Multiple Web caches, located at different places in the Internet, can cooperate and improve overall performance. For example, an institutional cache can be configured to send itsHTTP requests to a cache in a backbone ISP at the national level. In this case, when the institutional cache does not have the requested object in its storage, it forwards the HTTPrequest to the national cache. The national cache then retrieves the object from its own storage or, if the object is not in storage, from the origin server. The national cache then sends the object (within an HTTP response message) to the institutional cache, which in turn forwards the object to the requesting browser. Whenever an object passes through a cache (institutional or national), the cache leaves a copy in its local storage. The advantage of passing through a higher-level cache, such as a national cache, is that it has a larger user population and therefore higher hit rates.
An example of cooperative caching system is the NLANR caching system, which consists of a number of backbone caches in the US providing service to institutional and regional caches from all over the globe [NLANR]. The NLANR caching hierarchy is shown in Figure 2.2-7 [Huffaker 1998]. The caches obtain objects from each other using a combination of HTTP and ICP (Internet Caching Protocol). ICP is an application-layer protocol that allows one cache to quickly ask another cache if it has a given document [RFC 2186]; a cache can then use HTTP to retrieve the object from the other cache.

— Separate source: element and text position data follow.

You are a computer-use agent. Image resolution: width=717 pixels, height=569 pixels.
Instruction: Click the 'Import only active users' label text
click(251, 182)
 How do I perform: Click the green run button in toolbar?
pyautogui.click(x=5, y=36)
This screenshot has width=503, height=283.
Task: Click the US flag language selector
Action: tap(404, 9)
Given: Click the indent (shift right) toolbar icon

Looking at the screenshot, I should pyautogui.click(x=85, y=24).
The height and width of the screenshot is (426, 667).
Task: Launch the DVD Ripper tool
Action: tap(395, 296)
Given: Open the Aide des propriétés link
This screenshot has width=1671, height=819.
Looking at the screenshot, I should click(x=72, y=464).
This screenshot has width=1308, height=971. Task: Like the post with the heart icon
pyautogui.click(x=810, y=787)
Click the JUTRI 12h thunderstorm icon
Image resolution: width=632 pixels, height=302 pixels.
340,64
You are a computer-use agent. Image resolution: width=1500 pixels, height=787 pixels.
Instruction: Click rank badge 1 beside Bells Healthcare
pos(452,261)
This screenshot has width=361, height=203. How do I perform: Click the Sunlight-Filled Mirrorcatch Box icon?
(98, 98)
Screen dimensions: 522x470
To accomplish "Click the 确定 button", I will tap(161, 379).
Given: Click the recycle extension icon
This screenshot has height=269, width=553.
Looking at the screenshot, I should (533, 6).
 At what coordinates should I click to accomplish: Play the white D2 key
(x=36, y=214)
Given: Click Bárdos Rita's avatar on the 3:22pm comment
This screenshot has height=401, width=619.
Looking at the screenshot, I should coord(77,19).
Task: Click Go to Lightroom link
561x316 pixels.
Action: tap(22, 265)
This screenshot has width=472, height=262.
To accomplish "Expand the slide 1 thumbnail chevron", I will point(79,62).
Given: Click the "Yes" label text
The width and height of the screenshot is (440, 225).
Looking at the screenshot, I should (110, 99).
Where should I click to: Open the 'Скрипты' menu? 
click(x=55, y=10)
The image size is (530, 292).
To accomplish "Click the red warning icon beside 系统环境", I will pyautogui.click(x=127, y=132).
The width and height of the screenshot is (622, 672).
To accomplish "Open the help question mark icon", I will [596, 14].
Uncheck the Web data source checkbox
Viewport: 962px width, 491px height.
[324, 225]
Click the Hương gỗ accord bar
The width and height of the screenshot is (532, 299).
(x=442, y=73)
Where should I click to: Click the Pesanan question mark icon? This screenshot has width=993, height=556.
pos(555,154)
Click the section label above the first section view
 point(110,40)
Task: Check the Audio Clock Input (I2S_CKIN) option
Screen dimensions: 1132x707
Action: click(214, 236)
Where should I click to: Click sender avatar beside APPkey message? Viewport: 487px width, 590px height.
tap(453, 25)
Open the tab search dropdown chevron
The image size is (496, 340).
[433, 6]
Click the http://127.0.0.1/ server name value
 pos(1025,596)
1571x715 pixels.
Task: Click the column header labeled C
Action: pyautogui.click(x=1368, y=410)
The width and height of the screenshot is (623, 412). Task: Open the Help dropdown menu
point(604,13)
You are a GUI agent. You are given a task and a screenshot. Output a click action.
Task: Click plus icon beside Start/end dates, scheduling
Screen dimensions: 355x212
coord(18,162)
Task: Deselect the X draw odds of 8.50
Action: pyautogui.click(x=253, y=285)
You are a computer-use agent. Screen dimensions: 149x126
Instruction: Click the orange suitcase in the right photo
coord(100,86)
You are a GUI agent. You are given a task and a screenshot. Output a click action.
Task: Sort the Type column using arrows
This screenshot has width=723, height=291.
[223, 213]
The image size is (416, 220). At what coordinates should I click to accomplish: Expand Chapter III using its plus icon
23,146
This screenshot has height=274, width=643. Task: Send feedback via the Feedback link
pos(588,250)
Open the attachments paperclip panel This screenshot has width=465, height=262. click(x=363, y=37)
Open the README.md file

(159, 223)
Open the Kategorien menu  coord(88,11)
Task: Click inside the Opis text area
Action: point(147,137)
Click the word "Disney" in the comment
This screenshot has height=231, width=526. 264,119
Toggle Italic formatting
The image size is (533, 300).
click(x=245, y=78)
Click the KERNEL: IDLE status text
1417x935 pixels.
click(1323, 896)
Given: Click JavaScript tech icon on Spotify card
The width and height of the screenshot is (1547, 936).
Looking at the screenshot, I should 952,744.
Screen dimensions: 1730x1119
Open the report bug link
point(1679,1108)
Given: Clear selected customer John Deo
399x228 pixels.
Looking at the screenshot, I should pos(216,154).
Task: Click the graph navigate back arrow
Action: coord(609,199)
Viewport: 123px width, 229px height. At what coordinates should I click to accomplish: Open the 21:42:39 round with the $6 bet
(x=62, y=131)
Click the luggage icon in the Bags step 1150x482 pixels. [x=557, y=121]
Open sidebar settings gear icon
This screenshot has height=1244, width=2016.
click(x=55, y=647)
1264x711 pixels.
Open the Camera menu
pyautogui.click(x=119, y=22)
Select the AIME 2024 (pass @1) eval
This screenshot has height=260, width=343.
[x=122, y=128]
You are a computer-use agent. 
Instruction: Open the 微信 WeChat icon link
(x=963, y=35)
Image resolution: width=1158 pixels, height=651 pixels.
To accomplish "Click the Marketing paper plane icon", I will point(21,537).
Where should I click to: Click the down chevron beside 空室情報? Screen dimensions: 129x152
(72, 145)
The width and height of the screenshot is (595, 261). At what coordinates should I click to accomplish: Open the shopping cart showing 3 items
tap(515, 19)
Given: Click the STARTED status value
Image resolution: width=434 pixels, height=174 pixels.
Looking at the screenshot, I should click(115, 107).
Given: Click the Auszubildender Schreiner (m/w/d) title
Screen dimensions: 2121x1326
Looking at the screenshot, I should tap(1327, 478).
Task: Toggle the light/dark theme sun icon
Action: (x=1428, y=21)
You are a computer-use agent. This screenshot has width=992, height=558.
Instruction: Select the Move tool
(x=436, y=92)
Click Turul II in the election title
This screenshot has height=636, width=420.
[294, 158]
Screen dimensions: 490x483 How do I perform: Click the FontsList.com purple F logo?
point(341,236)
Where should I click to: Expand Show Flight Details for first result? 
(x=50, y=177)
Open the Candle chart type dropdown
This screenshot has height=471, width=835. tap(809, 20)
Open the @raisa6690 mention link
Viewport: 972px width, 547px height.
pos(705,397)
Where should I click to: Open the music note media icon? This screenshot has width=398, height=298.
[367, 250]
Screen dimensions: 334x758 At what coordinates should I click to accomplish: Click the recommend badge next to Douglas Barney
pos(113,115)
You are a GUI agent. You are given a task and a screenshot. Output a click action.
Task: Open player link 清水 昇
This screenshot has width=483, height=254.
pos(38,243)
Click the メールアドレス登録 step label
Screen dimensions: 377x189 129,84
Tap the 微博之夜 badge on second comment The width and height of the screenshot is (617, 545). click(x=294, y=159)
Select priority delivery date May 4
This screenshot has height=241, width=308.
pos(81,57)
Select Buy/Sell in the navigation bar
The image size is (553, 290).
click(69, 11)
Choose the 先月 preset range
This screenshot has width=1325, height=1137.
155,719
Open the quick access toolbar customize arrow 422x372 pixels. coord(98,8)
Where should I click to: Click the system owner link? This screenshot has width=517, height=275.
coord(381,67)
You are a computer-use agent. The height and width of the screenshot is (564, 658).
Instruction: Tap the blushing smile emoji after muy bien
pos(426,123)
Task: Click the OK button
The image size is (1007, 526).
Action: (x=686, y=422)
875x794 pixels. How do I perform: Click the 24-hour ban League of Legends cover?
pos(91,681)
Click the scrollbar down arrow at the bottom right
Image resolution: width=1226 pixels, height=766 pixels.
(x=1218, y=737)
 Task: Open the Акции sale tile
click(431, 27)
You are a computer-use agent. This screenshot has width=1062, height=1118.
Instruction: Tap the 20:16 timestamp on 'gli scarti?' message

ICP is used extensively in many cooperative caching systems, and is fully supported by Squid, a popular public-domain software for Web caching [Squid]. If you are interested in learning more about ICP, you are encouraged to see [Luotonen 1998] [Ross 1998] and the ICP RFC [RFC 2186].
An alternative form of cooperative caching involves clusters of caches, often co-located on the same LAN. A single cache is often replaced with a cluster of caches when the single cache is not sufficient to handle the traffic or provide sufficient storage capacity. Although cache clustering is a natural way to scale as traffic increases, they introduce a new problem: When a browser wants to request a particular object, to which cache in the cache cluster should it send the request? This problem can be elegantly solved using hash routing (If you are not familiar with hash functions, you can read about them in Chapter 7.) In the simplest form of hash routing, the browser hashes the URL, and depending on the result of the hash, the browser directs its request message to one of the caches in the cluster. By having all the browsers use the same hash function, an object will never be present in more than one cache in the cluster, and if the object is indeed in the cache cluster, the browser will always direct its request to the correct cache. Hash routing is the essence of the Cache Array Routing Protocol (CARP). If you are interested in learning more about hash routing or CARP, see [Valloppillil 1997], [Luotonen 1998], [Ross 1998] and [Ross 1997].
Web caching is a rich and complex subject; over two thirds (40 pages) of the HTTP/1.1 RFC is devoted to Web caching [RFC 2068]! Web caching has also enjoyed extensive research and product development in recent years. Furthermore, caches are now being built to handle streaming audio and video. Caches will likely play an important role as the Internet begins to provide an infrastructure for the large-scale, on-demand distribution of music, television shows and movies in the Internet.